There are great depths to that one milky eye, and I watch them settle over me as he ponders how to answer the question. When he finally speaks again, I worry he’s lost the thread of our conversation.

“She had beautiful hair, you know,” he says.

“Who?”

“My wife. It was bright. Shiny. Like a copper coin left in the sun. We’d been married three months when a Huron brave cut it from her head. I was told later that”—here he must clear his throat—“that it was sold to a Frenchman for thirty francs. They were going for head-count, see. Proof of a dead English enemy.”

This is the part no one talks about anymore. Not in civilized company at least. When a war is over, you stop discussing the cost. The reality. The blood-soaked soil or the grave markers or the collateral damage. The ways we kill our enemies in order to claim victory. History is written by the men who live. Not the ones who die. But I’ve heard these stories myself. I know it isn’t so easy as the French were bad and the English were good. Ha! The English? No. You’ll never hear me defend their methods. My people came from those shores because they had no options left.

“The English weren’t innocent of that either,” I say.
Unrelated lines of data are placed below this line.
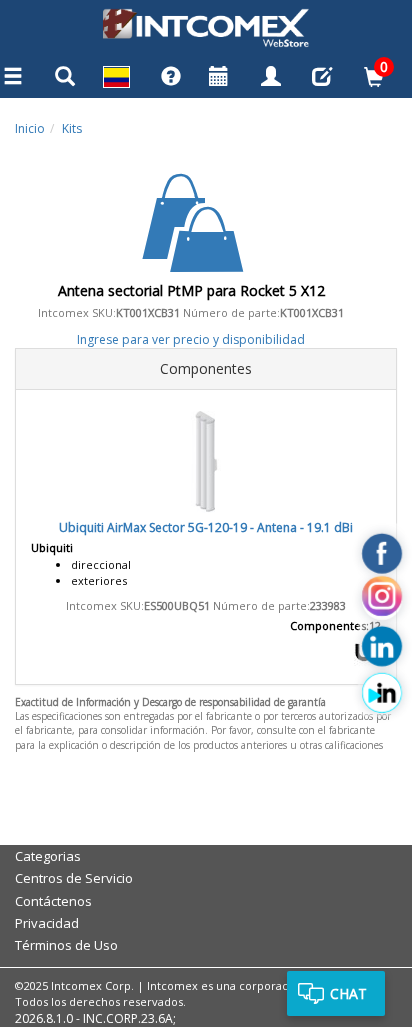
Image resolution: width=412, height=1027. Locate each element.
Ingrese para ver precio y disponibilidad (191, 339)
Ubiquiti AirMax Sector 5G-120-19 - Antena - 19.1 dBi (206, 527)
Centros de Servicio (74, 878)
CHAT (348, 993)
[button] (117, 79)
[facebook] (382, 554)
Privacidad (47, 923)
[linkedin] (382, 647)
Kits (72, 128)
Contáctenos (53, 901)
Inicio (30, 128)
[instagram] (382, 600)
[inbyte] (382, 693)
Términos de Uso (66, 945)
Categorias (48, 856)
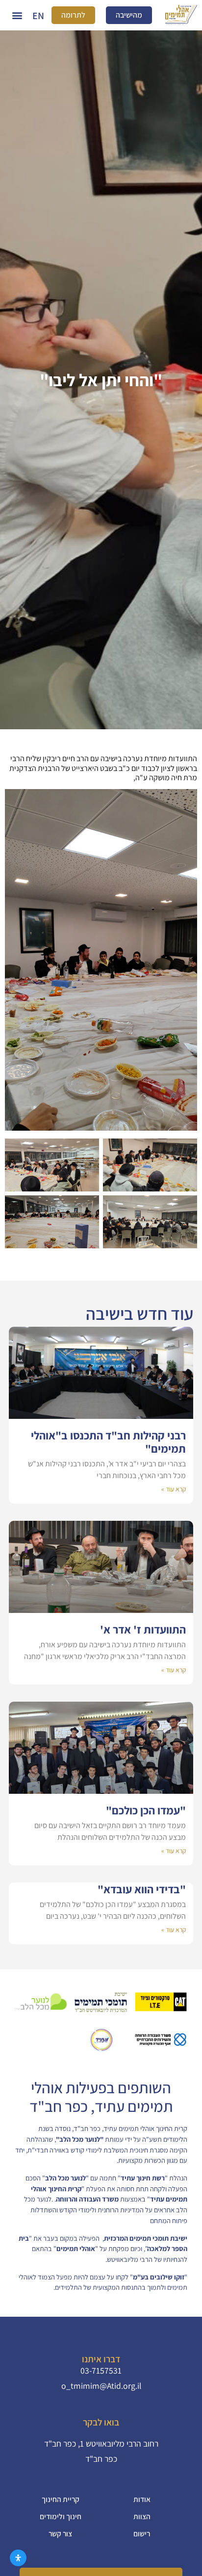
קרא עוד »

“No. They weren’t. Much to their shame. But to them, the taking and selling of a human scalp was optional. Yet that option made Joseph North a very wealthy man. By the time war was officially declared in 1756, an Indian male scalp was worth one hundred and thirty pounds to the English. A female, less. Always worth less, the women.” I cannot tell whether that last bit is an apology or an observation. “They fetched fifty pounds. And how do you think Joseph North built that fancy house on the hill? How do you think he hands out loans like candy?” Coleman asks and looks me dead in the eye. “Like I said. Lost his soul.”